Case study is for illustrative purposes and does not represent a specific study from the literature.

Scenario: AR is a public health researcher investigating opioid death rates in counties across the U.S. The goal is to determine if certain county-level features are valuable in predicting higher risk of opioid overdose deaths. These features may provide hypotheses for public policy interventions.

Specific Model Objective: Use a clustering algorithm to generate geospatial clusters of counties across the U.S. with similar socio-demographic attributes. After successful clusters are determined, cluster assignments will be used as features in a regression model to predict counties at risk for higher opioid overdose death rates, denoting potential ideas for public policy interventions.

Data Source: AR has a dataset with variables for yearly opioid prescriptions and opioid deaths. Additionally, they are leveraging the AHRQ Social Determinants of Health (SDOH) Database which contains county-level variables on social contexts, economic contexts, healthcare contexts, education, and physical infrastructure.

Analytic Method: K-Means Clustering

Results: AR initially chose a value of k=3, and ran k-means on her data. After assigning each county a value from 1-3 for their cluster assignment, her regression model had an AUC of 52.5. She tried several values of k, ending up with a value of 8, which resulted in an AUC of 79.2.
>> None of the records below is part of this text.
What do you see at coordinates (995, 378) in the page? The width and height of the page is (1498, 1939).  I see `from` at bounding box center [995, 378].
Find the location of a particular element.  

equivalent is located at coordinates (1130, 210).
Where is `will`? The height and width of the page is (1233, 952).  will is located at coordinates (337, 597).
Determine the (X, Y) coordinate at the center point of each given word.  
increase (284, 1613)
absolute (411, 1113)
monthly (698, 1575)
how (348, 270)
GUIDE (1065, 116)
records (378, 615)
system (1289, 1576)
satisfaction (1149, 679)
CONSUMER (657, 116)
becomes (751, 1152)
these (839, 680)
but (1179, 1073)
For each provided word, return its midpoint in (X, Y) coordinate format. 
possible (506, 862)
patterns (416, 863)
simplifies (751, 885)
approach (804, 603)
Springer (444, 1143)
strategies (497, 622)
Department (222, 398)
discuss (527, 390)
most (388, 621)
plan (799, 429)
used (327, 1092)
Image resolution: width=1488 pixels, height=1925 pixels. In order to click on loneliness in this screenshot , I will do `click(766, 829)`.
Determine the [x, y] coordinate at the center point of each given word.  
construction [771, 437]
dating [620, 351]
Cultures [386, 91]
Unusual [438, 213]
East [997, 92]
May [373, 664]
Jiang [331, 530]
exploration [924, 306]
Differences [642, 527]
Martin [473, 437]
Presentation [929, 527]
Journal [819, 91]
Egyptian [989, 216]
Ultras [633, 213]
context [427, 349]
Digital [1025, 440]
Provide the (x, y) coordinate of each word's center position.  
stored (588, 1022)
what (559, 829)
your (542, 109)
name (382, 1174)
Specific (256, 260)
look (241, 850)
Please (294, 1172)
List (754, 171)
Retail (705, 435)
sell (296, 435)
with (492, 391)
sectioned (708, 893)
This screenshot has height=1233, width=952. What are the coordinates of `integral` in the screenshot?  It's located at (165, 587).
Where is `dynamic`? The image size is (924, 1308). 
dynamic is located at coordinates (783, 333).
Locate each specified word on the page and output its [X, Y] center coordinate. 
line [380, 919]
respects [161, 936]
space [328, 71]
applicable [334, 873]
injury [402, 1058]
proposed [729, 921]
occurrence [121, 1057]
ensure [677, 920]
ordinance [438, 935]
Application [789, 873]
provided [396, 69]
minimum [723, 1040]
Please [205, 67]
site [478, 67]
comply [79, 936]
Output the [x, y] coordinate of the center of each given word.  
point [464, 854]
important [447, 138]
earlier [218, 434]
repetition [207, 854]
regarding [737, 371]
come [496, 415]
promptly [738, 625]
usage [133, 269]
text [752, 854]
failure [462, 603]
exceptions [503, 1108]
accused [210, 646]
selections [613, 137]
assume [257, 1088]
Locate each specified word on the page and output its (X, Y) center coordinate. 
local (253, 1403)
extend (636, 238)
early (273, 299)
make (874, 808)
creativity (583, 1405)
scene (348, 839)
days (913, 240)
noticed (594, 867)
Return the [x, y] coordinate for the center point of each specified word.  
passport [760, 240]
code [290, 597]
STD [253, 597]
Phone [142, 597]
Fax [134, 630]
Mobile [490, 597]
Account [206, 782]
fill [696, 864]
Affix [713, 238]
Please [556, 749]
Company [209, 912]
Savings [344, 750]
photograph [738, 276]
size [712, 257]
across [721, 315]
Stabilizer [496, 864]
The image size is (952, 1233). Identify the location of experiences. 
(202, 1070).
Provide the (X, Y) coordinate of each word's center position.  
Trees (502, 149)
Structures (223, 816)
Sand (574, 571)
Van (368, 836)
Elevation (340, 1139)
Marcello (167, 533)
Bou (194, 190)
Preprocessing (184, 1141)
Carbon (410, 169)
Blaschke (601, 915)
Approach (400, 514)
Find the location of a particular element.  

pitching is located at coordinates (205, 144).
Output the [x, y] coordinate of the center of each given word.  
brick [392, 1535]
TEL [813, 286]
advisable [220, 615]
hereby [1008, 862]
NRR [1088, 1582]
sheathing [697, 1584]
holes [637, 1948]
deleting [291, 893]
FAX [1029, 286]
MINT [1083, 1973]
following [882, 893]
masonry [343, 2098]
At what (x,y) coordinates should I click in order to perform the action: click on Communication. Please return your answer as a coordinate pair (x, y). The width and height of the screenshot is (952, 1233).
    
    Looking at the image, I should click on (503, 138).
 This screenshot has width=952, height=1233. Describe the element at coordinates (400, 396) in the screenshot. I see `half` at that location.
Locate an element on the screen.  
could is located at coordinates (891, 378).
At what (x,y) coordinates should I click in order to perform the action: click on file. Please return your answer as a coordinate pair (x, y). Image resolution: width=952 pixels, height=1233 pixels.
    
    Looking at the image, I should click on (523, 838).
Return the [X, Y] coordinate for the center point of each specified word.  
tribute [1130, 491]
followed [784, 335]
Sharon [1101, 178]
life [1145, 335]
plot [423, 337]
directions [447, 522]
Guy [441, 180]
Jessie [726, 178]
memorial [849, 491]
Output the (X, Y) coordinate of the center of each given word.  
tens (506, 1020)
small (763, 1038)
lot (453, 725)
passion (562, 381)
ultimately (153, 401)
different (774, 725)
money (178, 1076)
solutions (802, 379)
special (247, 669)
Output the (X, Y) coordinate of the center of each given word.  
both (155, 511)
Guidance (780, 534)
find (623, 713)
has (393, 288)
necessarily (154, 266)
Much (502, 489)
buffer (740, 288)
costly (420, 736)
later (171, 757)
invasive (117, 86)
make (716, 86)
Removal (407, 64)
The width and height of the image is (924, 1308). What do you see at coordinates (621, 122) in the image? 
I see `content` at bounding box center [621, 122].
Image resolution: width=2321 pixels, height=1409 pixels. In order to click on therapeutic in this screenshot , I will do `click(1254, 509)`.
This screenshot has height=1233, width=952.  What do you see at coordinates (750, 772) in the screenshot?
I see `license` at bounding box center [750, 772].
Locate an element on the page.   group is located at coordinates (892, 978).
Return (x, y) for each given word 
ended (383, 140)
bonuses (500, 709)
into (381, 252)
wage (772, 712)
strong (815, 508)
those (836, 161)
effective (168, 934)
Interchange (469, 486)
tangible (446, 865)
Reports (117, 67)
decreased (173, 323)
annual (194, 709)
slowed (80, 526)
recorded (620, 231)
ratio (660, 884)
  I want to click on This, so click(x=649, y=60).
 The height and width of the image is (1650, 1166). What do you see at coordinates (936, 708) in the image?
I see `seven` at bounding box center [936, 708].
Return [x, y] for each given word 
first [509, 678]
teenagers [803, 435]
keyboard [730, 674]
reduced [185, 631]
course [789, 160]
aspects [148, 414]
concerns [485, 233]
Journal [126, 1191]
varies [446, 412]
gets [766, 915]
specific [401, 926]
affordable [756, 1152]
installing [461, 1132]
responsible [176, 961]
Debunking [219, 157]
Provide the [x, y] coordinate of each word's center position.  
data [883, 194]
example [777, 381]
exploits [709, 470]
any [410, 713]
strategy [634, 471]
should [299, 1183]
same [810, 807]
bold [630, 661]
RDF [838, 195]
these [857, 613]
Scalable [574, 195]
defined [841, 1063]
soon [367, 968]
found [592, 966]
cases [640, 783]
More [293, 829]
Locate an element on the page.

Health Equity Considerations:

A number of technical and data factors from this cluster analysis may result in detection of features that overlook or incorrectly identify certain community features:

k-Means clustering is sensitive to errors of initialization and cluster size. Thus, if initial clusters chosen by this unsupervised approach are off, their predictive power could be skewed in one direction or the other.
The value of k can have significant impact, and may require iterative experimentation. Newer clustering algorithms such as HDBSCAN have evolved that can determine the best number of the clusters automatically.
k-Means is sensitive to outliers. Thus if AR’s data contained outliers that were not managed, they could shift the clusters away from their optimal position, affecting overall performance.
There are a variety of methods used to determine k-means performance such as evaluating the elbow curve. Although it is also common to visually plot clusters, AR should avoid using only visual confirmation as clusters in the 2D space can be difficult to confirm.
The k-means algorithm is based around centroids, and not all data is clustered in natural circular clusters. Thus, AR may want to try other approaches such as spectral clustering.
Since AR is using geospatial data centered around counties, it is likely to miss important geospatial clusters in populations at the sub-county level. This could lead to overlooking important group and community factors, so a more granular geospatial area may be considered if data are accessible.
Finally, as noted AR’s dataset only contains counts on opioid prescriptions and opioid deaths. Data is not available on illicit opioid use nor the opioid types (e.g. synthetic). Therefore, there are likely factors that could be linked to geospatial attributes, and thereby help the model performance, that are not included in this dataset.

Considerations for Project Planning

Are you currently using or considering unsupervised learning methods, particularly in the context of health equity, in your project?

If yes, what specific methods to address health disparities and improve health equity?
If not, potential benefits of employing unsupervised learning to identify hidden patterns related to health disparities and promote health equity.